The data Start Marker
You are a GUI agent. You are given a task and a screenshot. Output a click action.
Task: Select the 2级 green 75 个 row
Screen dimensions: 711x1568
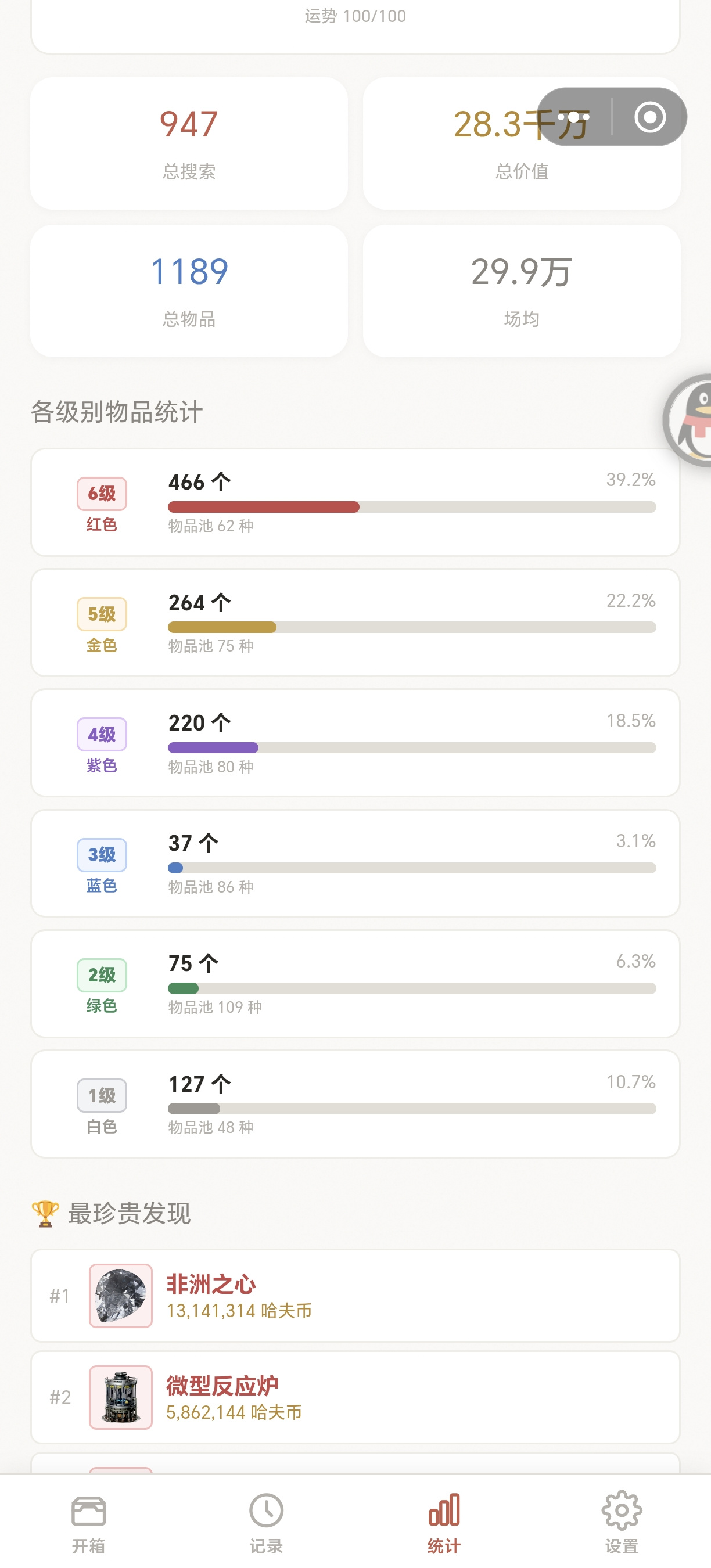tap(356, 983)
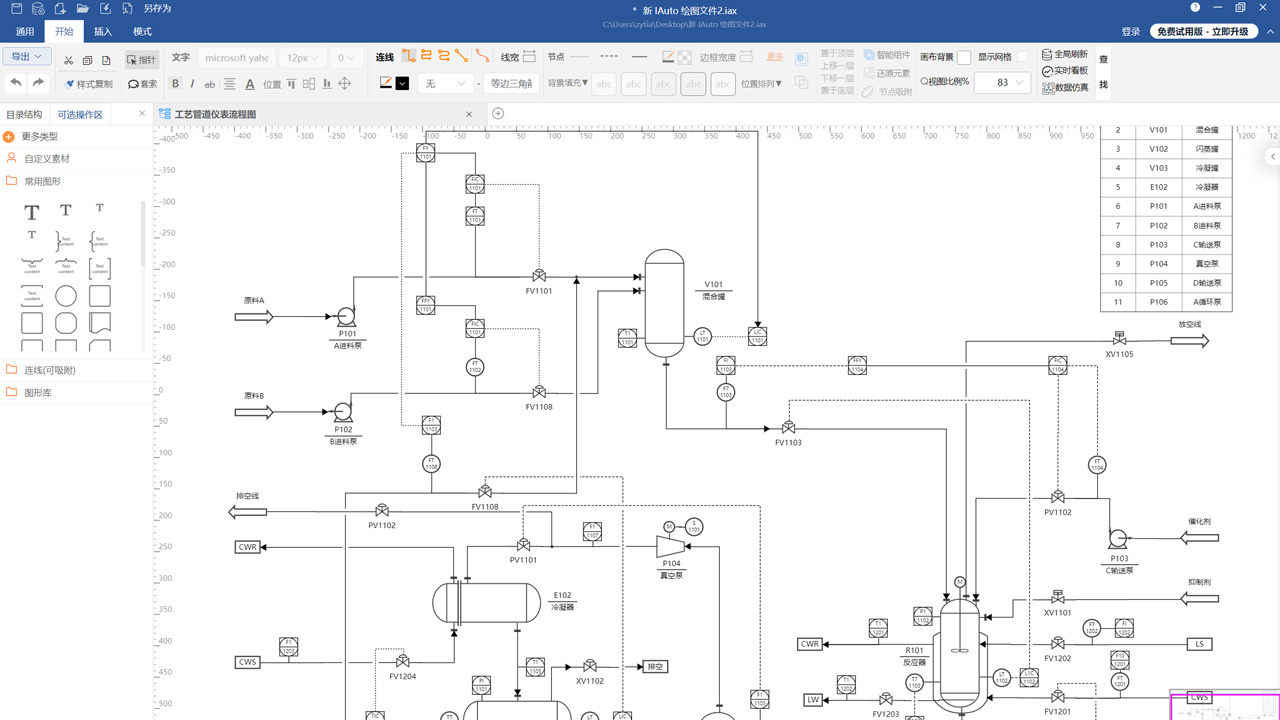Toggle bold text formatting
1280x720 pixels.
(x=175, y=84)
The data End Marker
▸ **Work instructions**:
All of the entries above need to be repeated exactly, minus the pictures.

▸ **Response**:
You are a GUI agent. You are given a task and a screenshot. Output a click action.
Task: Select the 2级 green 75 个 row
Screen dimensions: 711x1568
tap(356, 983)
Toggle bold text formatting
1280x720 pixels.
(x=175, y=84)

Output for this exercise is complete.